Agnieszka Niemira's poems have been published widely in Australia and overseas. Her collection making the invisible transparent was released through Post Pressed in 2008.
Mark O’Flynn’s third collection of poems What Can Be Proven was published in 2007. His novel, Grassdogs, was published by Harper Collins in 2006. He lives in the Blue Mountains.
Louise Oxley's collections are Compound Eye (2003) and Buoyancy (2008), both published by Five Islands Press. Her work has appeared in journals in Australia, the US and New Zealand, and in several anthologies, including Best Australian volumes. She has won a number of national awards, among them the Melbourne Poets Union Prize and the Bruce Dawe Prize in both 2004 and 2007. She is Tasmanian editor for Blue Dog.

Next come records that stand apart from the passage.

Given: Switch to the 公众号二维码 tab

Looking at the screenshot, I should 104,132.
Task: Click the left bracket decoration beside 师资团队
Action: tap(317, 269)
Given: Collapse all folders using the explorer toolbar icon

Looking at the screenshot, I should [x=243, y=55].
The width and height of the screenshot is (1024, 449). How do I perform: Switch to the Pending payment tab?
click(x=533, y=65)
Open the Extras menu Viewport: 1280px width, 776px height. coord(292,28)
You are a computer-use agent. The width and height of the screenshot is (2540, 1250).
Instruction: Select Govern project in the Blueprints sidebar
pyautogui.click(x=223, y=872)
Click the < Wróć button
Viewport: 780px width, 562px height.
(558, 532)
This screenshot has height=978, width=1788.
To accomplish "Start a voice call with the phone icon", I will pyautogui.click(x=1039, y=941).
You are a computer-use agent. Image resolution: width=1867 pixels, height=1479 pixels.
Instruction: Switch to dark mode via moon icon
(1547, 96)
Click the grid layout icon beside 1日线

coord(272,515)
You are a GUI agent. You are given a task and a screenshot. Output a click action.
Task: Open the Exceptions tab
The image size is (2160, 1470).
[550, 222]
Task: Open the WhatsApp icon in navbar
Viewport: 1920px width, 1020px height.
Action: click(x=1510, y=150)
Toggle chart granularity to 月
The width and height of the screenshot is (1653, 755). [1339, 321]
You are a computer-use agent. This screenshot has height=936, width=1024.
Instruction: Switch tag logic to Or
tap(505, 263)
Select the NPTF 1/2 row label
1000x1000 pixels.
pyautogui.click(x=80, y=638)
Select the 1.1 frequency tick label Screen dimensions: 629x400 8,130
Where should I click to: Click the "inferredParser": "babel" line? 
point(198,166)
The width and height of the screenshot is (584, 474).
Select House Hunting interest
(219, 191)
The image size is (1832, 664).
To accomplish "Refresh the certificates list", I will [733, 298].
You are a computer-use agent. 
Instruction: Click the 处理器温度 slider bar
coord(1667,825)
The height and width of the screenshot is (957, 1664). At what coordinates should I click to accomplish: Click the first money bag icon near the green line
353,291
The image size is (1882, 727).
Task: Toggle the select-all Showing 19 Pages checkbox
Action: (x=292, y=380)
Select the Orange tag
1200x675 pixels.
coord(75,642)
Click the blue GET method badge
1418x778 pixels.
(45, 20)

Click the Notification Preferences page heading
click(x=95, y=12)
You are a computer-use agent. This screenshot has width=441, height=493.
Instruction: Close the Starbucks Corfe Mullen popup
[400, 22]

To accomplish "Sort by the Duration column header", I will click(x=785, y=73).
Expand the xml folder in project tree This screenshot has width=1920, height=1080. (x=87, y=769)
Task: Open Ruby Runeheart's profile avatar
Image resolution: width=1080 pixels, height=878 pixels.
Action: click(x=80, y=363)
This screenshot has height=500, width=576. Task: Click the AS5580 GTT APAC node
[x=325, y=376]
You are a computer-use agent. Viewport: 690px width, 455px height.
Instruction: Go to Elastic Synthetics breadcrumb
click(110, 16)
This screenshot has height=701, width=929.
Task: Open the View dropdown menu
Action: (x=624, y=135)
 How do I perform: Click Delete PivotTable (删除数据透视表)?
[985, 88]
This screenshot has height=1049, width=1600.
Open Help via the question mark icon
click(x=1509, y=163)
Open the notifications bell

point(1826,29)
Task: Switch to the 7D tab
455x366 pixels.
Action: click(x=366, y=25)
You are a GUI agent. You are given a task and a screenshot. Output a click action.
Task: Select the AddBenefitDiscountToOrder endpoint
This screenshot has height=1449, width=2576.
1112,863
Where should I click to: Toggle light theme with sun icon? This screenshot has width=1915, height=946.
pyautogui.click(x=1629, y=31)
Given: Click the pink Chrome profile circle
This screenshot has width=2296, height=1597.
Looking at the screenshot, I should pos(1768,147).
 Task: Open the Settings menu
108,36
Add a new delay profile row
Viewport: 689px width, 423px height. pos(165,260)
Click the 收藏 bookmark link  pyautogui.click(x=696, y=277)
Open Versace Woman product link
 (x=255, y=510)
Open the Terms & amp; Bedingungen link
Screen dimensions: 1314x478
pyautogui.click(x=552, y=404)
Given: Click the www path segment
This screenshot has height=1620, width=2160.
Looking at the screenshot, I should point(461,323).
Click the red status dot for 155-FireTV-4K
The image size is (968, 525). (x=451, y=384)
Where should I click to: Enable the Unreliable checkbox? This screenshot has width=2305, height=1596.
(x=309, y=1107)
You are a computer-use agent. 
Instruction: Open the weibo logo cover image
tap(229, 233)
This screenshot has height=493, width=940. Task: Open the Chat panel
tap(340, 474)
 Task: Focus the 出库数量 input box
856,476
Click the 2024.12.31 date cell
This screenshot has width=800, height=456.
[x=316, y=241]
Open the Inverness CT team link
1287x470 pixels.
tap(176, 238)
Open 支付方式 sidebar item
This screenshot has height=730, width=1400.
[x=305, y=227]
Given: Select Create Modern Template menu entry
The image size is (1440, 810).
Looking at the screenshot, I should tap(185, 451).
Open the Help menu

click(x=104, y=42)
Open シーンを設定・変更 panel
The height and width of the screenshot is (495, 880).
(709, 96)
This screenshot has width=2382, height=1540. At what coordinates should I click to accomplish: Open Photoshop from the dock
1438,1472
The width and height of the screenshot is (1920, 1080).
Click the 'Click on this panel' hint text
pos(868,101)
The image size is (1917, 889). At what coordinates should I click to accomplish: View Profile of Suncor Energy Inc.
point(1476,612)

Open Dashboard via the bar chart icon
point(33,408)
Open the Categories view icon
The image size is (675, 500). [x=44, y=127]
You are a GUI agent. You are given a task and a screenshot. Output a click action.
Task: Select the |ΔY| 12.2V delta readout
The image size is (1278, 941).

Lyn Reeves’ poetry and stories have been published in journals and anthologies throughout Australia and overseas, including Best Australian Poems 2005 (Black Inc). Lyn has read at writers’ festivals in Brisbane, Sydney, Darwin, Hobart and Launceston. Her awards include grants from Arts Tasmania and the Australia Council, a Varuna residential fellowship, and residencies at St. Helens and in Darwin. Lyn is an associate editor of Famous Reporter and managing director of Pardalote Press. She has four poetry collections and is one of four poets whose work features in the award-winning anthology, Seasoned with Honey.
Jane Williams' poems have been widely published since the early 1990s. She is the author of three collections of poetry and one of short stories. Awards for her poetry include the Anne Elder Award and the D.J O'Hearn Memorial Fellowship. Samples of her work can be found at http://janewilliams.wordpress.com/
Quendryth Young co-ordinates a group of haiku enthusiasts on the Far North Coast of NSW, Cloudcatchers. Quendryth’s haiku have been published in nine countries and four languages. Her book, The Whole Body Singing, is now available.